Eine Räumung befallener Bäume ist zudem zwar gesetzlich vorgeschrieben, es hat sich jedoch gezeigt, dass die Entfernung von Totholz nicht immer notwendig ist. „Einzelne durch den Borkenkäfer abgestorbener Bäume in den Wäldern sind nicht schlimm. Bei frischem Befall ist es natürlich gut, sie zu entfernen, um die Ausbreitung einzudämmen. Wenn die Käfer allerdings schon ausgeflogen sind, bietet stehendes Totholz extrem wertvollen Lebensraum für viele verschiedene Arten, die darauf angewiesen sind.“, so Kaltenbrunner. Dieses Totholz kann zudem die freigewordenen Flächen vor Degradation schützen und eine natürliche Verjüngung ermöglichen, wie Katzensteiner erklärt: „In einer natürlichen Dynamik, wie man es beispielsweise im Nationalpark Bayerischer Wald ablaufen lässt, hat man sehr stark strukturiert stehendes, liegendes Totholz. Man hat Pioniergehölze und man ist sehr erstaunt, dass sich die Baumart, von welcher die Altbestände abgestorben sind, trotzdem relativ gut verjüngt.“. Diskutiert werde dies vor allem im Zusammenhang mit Schutzwäldern. „Im Nationalpark wird das ja im Prinzip genauso gehandhabt, im Nationalpark Bayerischer Wald haben sie beispielsweise Pufferzonen, wo sehr wohl darauf geachtet wird, ob der Buchdrucker auftritt. Man könnte das genauso auf Schutzwald mit Ertrag auslegen.“, so Netherer. Inwieweit das möglich ist, sei jedoch vom jeweiligen Wald und seiner Nutzung abhängig, daher könne man hier auch keine 100%ige Empfehlung abgeben.

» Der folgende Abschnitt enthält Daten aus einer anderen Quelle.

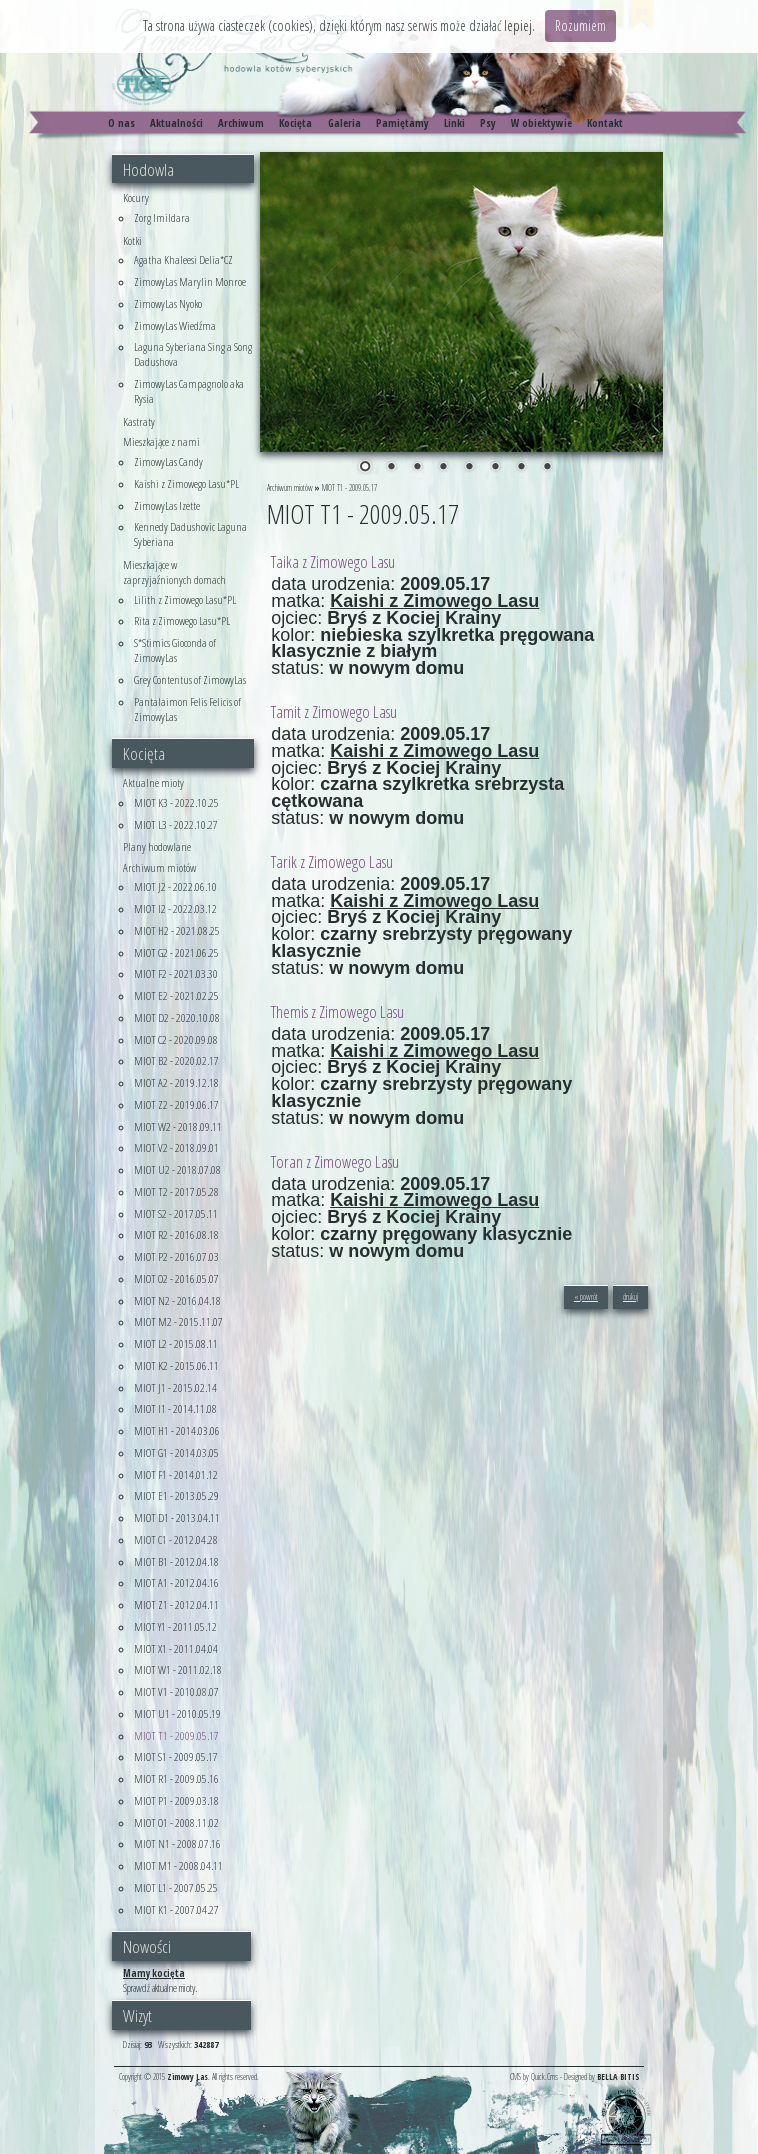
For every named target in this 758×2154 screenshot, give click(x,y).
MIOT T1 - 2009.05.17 (176, 1735)
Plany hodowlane (157, 846)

Fazit: Wirtschaftswälder sind mit naturnahen Ökosystemen nicht vergleichbar. Während Borkenkäferbefälle in einem naturnahen Wald Teil eines natürlichen Prozesses sind, kommt es bei ersterem zu Konflikten mit forstwirtschaftlichen Interessen. Trotzdem gilt: Desto vielfältiger und artenreicher ein Forst, desto besser kann dieser auch mit der Herausforderung Borkenkäfer umgehen. Gleichzeitig wird man dieses Risiko nicht vollständig eliminieren können.